Bank of Japan Governor Haruhiko Kuroda warned that the conflict in the Middle East could have a significant impact on the Japanese economy. His remarks may strengthen investors' expectations that the authorities will maintain policy stability when they meet later this month. As the war between the US and Iran ripples through the region, Kuroda promised to closely monitor developments. With countries around the world responding to the conflict that US President Trump has suggested could last for weeks, oil and gas prices have soared. Kuroda's cautious stance indicates that he does not intend to raise interest rates when the central bank announces its policy decision on March 19.
Kuroda said on Wednesday in response to questions in parliament: "Depending on how events unfold in the future, this could have a significant impact on the global economy and the Japanese economy through channels such as crude oil and other energy prices, as well as international financial markets. I cannot make any specific judgments at this time. We will continue to closely monitor the developments in the Middle East and their impact on the domestic and international economy and financial markets."
Despite the Bank of Japan closely monitoring the Iran conflict, Kuroda also reiterated the central bank's position that it would be appropriate to raise the benchmark interest rate if the quarterly updated economic outlook becomes reality.
According to pricing in the overnight indexed swap market, traders believe there is about a 6% chance that the Bank of Japan will raise its policy rate from 0.75% this month, and if the April meeting is considered, the probability will jump to around 60%.
Kuroda listed some potential impacts that the Middle East conflict could have on the Japanese economy. Rising oil prices could depress the economy through worsening trade conditions, thus suppressing inflation trends. Conversely, if oil prices continue to rise, it could push up potential inflation by raising inflation expectations.

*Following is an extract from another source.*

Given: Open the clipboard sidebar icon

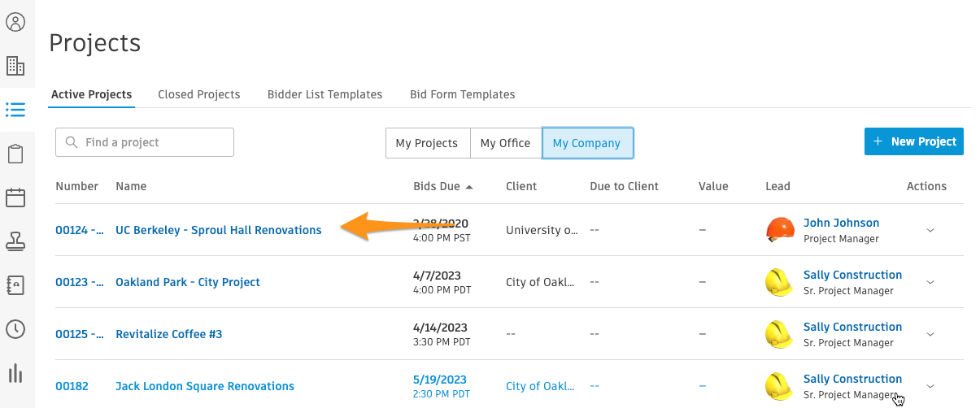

Japan is heavily reliant on imported fuel, making its economy highly vulnerable to rising oil prices. Rising oil prices will exacerbate inflationary pressures caused by the weak yen, as a weak yen will push up the cost of importing raw materials. According to data from the Ministry of Economy, Trade and Industry in Japan, Japan's dependence on Middle Eastern oil has hovered around 90%, reaching 95.1% in January. Most of this oil is transported to Japan through the Strait of Hormuz.
These remarks highlight the challenges the Bank of Japan faces in determining the timing of the next rate hike, as uncertainty from the Middle East conflict casts a shadow over the fragile economic outlook. When asked if the conditions for another rate hike were met, Kuroda said: "If the economic and price trends are consistent with the median of our quarterly forecasts, we will continue to raise interest rates."
Regarding the recent decline of the yen, Kuroda said that the Bank of Japan is "very carefully" analyzing the impact that exchange rate fluctuations could have on inflation, as companies are more inclined to pass on the increased import costs resulting from a weak yen to consumers. He also stated that Japan needs a significant increase in wages to sustainably and stably achieve the 2% inflation target.
Kuroda said, "The Bank of Japan cannot exert too much influence on actual wage growth," as actual wage growth mainly depends on medium to long-term labor productivity.